(GIVEN RECORDS)
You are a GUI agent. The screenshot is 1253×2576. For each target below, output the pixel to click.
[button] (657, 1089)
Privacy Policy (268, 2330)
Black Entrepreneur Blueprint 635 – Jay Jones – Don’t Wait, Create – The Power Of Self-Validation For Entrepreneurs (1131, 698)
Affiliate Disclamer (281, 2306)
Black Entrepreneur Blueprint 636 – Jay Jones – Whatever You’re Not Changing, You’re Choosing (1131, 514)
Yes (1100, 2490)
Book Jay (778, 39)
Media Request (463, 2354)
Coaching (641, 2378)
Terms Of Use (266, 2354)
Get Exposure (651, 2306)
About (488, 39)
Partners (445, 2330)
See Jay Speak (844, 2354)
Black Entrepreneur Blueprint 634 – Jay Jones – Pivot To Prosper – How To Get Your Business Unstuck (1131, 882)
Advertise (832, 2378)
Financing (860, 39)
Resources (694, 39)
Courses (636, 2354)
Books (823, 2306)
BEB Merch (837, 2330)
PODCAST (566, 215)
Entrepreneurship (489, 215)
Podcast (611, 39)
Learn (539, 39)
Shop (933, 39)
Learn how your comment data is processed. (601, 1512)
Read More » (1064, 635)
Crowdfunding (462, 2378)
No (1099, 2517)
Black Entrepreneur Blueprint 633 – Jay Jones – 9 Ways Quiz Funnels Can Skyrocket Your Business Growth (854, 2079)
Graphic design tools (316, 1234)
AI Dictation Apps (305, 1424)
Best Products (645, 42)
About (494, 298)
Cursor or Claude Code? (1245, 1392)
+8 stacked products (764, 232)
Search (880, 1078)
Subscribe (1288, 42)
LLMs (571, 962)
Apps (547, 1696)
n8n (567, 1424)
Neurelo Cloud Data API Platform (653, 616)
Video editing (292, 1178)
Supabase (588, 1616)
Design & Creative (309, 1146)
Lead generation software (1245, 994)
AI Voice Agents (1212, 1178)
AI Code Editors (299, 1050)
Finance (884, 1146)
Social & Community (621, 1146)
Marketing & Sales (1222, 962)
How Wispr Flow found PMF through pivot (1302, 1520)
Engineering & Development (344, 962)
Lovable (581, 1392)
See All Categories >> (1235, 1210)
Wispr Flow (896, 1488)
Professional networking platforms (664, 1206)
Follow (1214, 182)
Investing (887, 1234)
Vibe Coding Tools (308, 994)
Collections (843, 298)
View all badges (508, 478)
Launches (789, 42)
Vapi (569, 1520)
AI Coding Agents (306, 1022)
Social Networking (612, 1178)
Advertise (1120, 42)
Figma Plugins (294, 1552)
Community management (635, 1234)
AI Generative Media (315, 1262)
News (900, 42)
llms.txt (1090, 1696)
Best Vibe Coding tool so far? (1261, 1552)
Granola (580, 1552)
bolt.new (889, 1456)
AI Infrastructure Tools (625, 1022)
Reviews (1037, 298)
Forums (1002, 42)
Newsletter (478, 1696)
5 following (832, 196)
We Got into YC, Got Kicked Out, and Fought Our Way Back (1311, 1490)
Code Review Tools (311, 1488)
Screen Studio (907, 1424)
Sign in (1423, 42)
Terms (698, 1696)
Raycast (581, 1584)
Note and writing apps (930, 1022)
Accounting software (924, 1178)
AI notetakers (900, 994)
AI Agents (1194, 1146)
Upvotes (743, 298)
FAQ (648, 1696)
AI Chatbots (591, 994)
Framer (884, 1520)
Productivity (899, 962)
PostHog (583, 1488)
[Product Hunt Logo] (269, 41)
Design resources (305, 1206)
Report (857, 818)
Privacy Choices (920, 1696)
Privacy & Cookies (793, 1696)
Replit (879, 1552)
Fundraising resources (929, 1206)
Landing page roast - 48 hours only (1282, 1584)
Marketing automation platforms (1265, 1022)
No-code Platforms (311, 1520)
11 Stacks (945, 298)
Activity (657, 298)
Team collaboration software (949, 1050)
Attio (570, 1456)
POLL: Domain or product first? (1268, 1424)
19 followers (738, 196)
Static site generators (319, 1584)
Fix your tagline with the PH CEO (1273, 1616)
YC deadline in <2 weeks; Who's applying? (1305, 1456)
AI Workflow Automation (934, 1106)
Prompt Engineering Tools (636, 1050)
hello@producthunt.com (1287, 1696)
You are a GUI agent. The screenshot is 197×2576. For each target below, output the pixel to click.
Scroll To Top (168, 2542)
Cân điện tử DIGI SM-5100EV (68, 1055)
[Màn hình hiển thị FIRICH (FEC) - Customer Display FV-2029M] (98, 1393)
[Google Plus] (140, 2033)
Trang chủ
(End GIVEN RECORDS)
▸ **TRY IT**
Select, from the listing, all lines that include the word "Community".

▸ **ANSWER AREA**
Social & Community (621, 1146)
Community management (635, 1234)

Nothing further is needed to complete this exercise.